* [PROBLEM TO SOLVE]
Render the records as a JSON list of strings, one string per line and blank lines omitted, running from the start of the records up to and including the line that contains "The height and width of the screenshot is (482, 960).".

* [DATA FOR THE TASK]
++++++++++++++++++++

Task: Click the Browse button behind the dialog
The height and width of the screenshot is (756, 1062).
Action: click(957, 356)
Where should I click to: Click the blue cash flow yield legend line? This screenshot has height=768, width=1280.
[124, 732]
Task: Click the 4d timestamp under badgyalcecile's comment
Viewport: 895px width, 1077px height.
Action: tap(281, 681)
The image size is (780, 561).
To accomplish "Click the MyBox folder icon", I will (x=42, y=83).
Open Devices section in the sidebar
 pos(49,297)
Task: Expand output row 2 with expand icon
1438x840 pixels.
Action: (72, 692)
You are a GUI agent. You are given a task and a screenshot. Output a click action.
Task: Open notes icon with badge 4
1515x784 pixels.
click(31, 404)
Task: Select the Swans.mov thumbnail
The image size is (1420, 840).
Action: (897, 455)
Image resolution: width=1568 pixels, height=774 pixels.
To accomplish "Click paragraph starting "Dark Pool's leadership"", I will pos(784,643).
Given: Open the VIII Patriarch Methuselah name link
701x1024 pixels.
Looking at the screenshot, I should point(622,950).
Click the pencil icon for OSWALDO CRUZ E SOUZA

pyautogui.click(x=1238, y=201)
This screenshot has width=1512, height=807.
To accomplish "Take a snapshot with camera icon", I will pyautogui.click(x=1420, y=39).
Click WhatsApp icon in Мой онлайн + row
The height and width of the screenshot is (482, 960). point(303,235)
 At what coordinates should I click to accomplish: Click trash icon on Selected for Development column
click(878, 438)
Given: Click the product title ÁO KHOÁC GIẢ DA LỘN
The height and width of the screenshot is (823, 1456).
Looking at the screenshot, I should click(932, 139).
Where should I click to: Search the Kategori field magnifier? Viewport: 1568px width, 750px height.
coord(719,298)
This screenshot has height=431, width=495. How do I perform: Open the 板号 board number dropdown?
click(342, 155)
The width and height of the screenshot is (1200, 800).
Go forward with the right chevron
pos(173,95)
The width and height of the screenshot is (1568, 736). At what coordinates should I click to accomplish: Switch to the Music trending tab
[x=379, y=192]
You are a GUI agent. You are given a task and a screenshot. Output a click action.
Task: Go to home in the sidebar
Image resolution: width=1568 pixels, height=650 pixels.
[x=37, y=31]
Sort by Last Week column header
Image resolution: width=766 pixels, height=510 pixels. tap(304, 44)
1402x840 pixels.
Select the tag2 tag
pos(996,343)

++++++++++++++++++++

* [PROBLEM SOLUTION]
[
  "Task: Click the Browse button behind the dialog",
  "The height and width of the screenshot is (756, 1062).",
  "Action: click(957, 356)",
  "Where should I click to: Click the blue cash flow yield legend line? This screenshot has height=768, width=1280.",
  "[124, 732]",
  "Task: Click the 4d timestamp under badgyalcecile's comment",
  "Viewport: 895px width, 1077px height.",
  "Action: tap(281, 681)",
  "The image size is (780, 561).",
  "To accomplish \"Click the MyBox folder icon\", I will (x=42, y=83).",
  "Open Devices section in the sidebar",
  " pos(49,297)",
  "Task: Expand output row 2 with expand icon",
  "1438x840 pixels.",
  "Action: (72, 692)",
  "You are a GUI agent. You are given a task and a screenshot. Output a click action.",
  "Task: Open notes icon with badge 4",
  "1515x784 pixels.",
  "click(31, 404)",
  "Task: Select the Swans.mov thumbnail",
  "The image size is (1420, 840).",
  "Action: (897, 455)",
  "Image resolution: width=1568 pixels, height=774 pixels.",
  "To accomplish \"Click paragraph starting \"Dark Pool's leadership\"\", I will pos(784,643).",
  "Given: Open the VIII Patriarch Methuselah name link",
  "701x1024 pixels.",
  "Looking at the screenshot, I should point(622,950).",
  "Click the pencil icon for OSWALDO CRUZ E SOUZA",
  "pyautogui.click(x=1238, y=201)",
  "This screenshot has width=1512, height=807.",
  "To accomplish \"Take a snapshot with camera icon\", I will pyautogui.click(x=1420, y=39).",
  "Click WhatsApp icon in Мой онлайн + row",
  "The height and width of the screenshot is (482, 960). point(303,235)"
]